Provided entries:
- - - - -
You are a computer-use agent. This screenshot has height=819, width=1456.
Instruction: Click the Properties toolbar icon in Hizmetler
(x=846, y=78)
- - - - -
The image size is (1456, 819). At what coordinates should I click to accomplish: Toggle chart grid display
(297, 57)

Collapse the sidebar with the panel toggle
- - - - -
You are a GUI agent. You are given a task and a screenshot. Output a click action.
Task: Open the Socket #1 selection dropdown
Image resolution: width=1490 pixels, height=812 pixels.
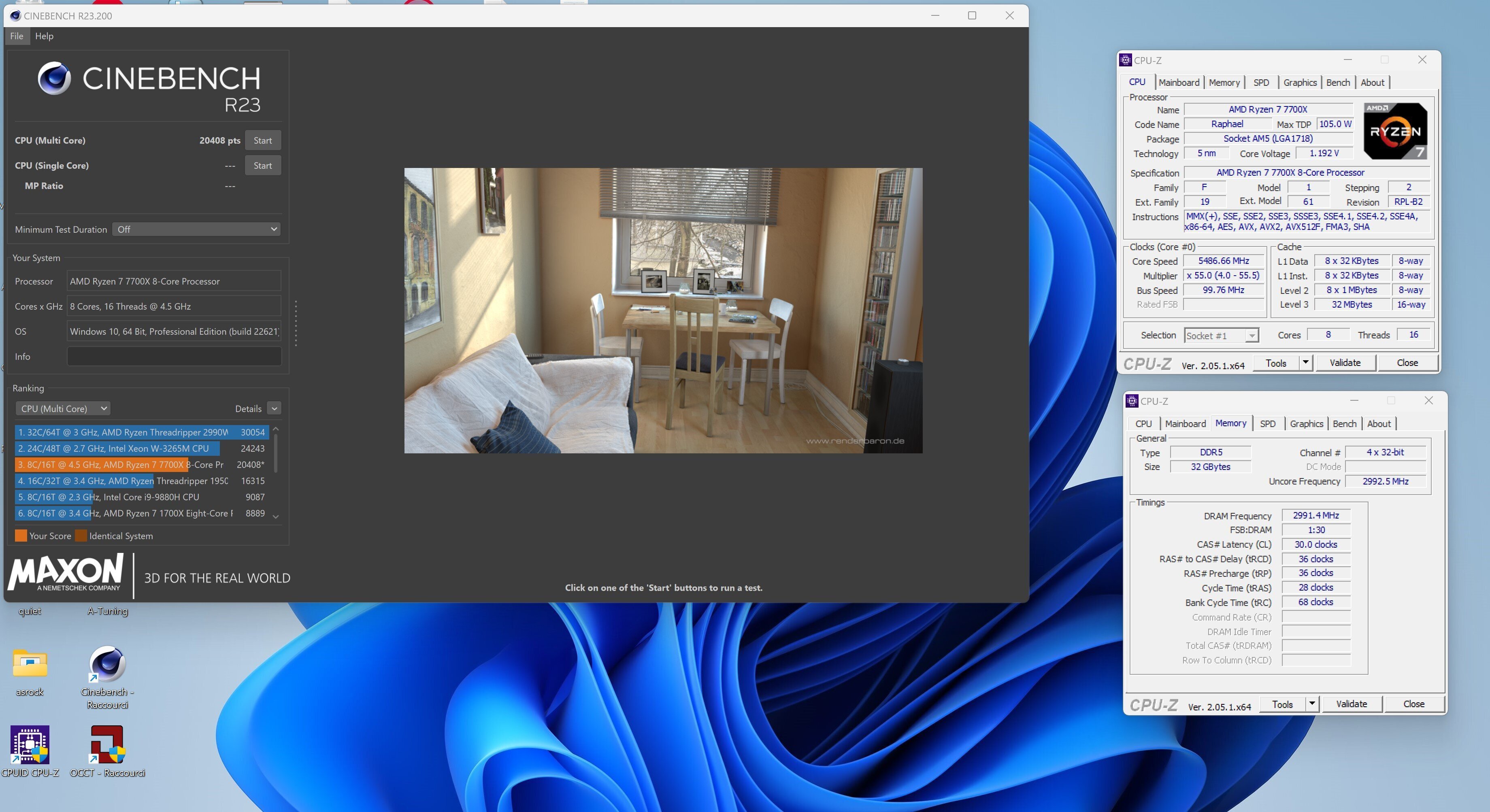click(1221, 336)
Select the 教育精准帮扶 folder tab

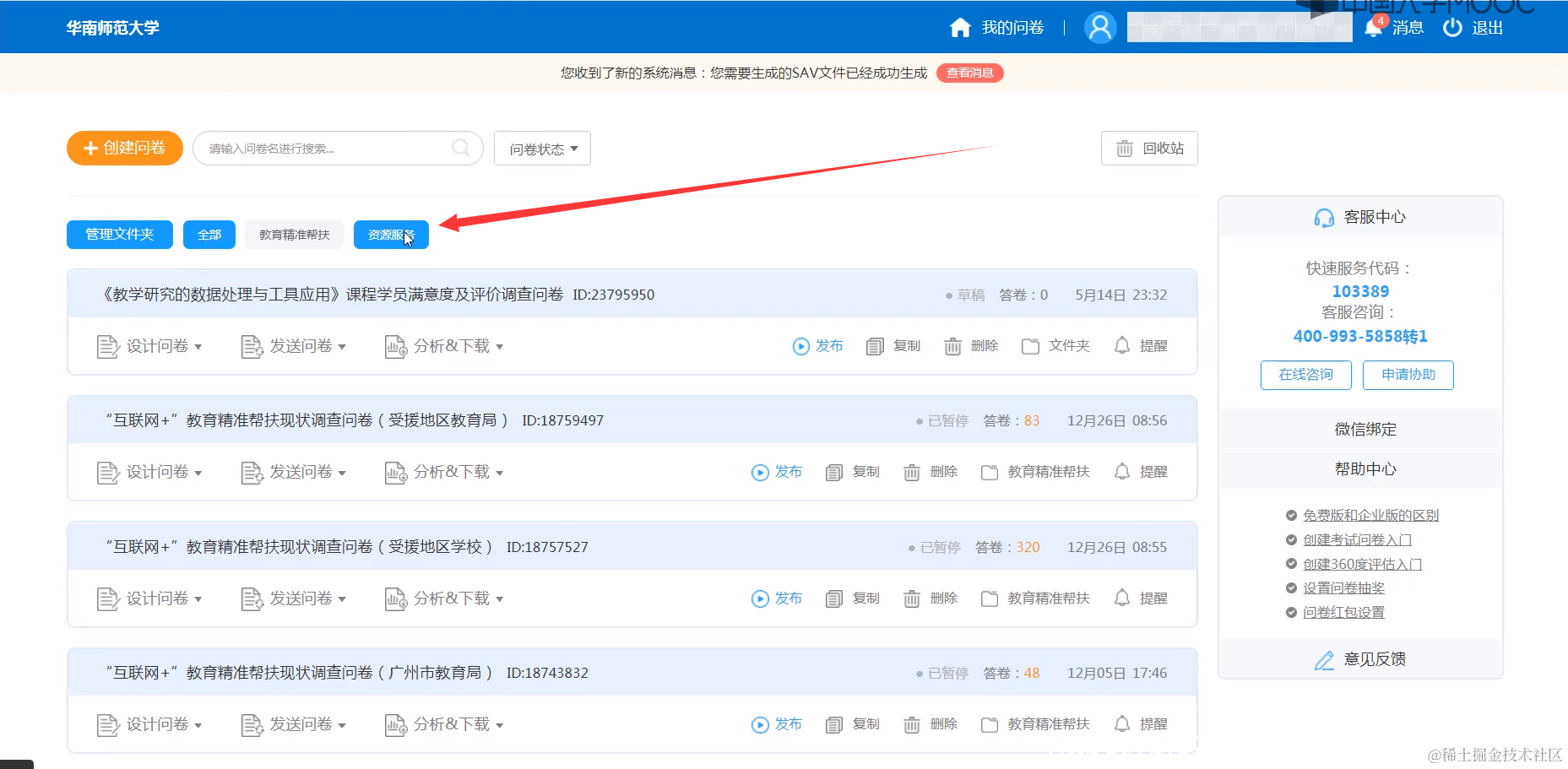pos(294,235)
- - - - -
For the word "screenshot", count the lines of the listing above that hold it; the number alone is the answer.

2